For a production supervisor, it’s the stuff of nightmares: Somewhere on the line, a tiny milling bit breaks, shutting down the line. This unplanned downtime is not only costly, it causes delays that spell major headaches for that supervisor.
Unplanned downtime has been a nemesis of manufacturers from day one. Absent special technology, however, it’s hard to cut down—the causes are complex and not readily visible. Now, tools equipped with artificial intelligence (AI) and its more advanced progeny, machine learning (ML), are helping manufacturers not only reduce unexpected downtime but also achieve better yields and improved quality.
It’s no surprise that AI and ML have reached into manufacturing production—the technologies are exploding in every industry. In the manufacturing sector, leveraging AI tools and capabilities is a natural outgrowth of the fact that there is more data being generated on the shop floor than human beings can cope with. Monitoring equipment via the Industrial Internet of Things (IIoT) is fine, but how are operators supposed to know if an alert is real or just another false positive?
Finding and fixing problems as quickly as possible on the production line is important. Right now, troubleshooting often requires an engineer to fly to the site and spend time tearing down the system to find the problem. Using vision systems combined with ML capabilities, potential issues can be proactively identified and fixed before they become problems.
Keeping it real
Implementing AI in your production environment should not just be about getting the coolest new technologies, however. The use of AI needs to be firmly anchored in improving manufacturing outcomes.
“We see people asking for AI,” says Jeff Erhardt, vice president of intelligent systems for GE Digital. “They don’t know what it means or how to use it, but they knew they needed to buy it.”
Just buying a new tool with AI capabilities and then figuring out where to use it is not a strategy that is likely to improve outcomes. “The big value comes when you are very thoughtful about where these technologies are applied and how,” Erhardt says. “They have the ability to take away mundane, repeatable, boring decision-making on top of data, freeing up the human capacity to solve new problems, invent new products and to be creative in ways that the computers can’t be.” But AI and related technologies can be expensive to buy, implement and maintain.
GE systems offer a wide range of AI capabilities, including its Asset Performance Management (APM) suite. The intelligence embedded in this software helps human operators quickly discern which problems are real vs. those that are not, Erhardt says.
“Let’s say you’re monitoring production equipment for anomalies,” he describes. “You have alerts going off. But what do you do next? How do you know if it’s real or not?” The cost of ignoring those alarms and allowing a breakdown in the production system can be very high. But if it turns out you took equipment down for maintenance unnecessarily because of a false alarm, that can be incredibly expensive as well.
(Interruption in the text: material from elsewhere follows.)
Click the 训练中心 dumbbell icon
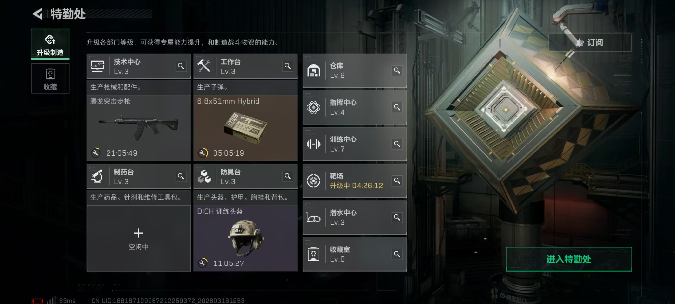 pos(313,144)
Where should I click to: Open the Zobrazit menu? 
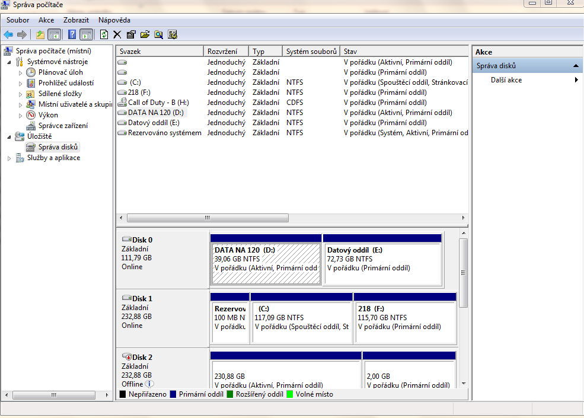tap(76, 20)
Raven Telemetry is a software startup that attempts to solve this issue by giving human operators guidance on the shop floor, as opposed to just alerts. In addition to analytics, Raven Brain uses tablet computers on the shop floor to collect process data, providing a basis from which to learn.
“When we detect a problem, we ask the operators to record what is happening and enter notes,” says Martin Cloake, Raven’s CEO. “That gives us a data set that describes what the machines are doing but also gives context from the operator. That’s how we get our data set.”
The system then provides guidance to the operator on how to respond. The most pressing items are situations that could lead to sustained unplanned downtime or poor-quality output, which are the enemy of the all-important metric of overall equipment effectiveness (OEE).
A big reason why the time is ripe for AI-enabled intelligent manufacturing is that the cost to collect data from machines and processes has gotten considerably lower. It’s also gotten easier and cheaper to house great quantities of data in the cloud. Manufacturers in process and discrete industries are seeing the possibilities.
“Manufacturers are all looking for ways to improve output,” Cloake says. “There is massive potential in the data, but they don’t have the tools or resources to attack it.” The sweet spot: using a simple tool that does not require much from the human operators while delivering real value in return.
The Emerson Acoustic Transmitter listens to a pressure relief valve for sounds that indicate the valve is releasing gas. The Plantweb Insight app then provides guidance to the plant operator on what to do about the event.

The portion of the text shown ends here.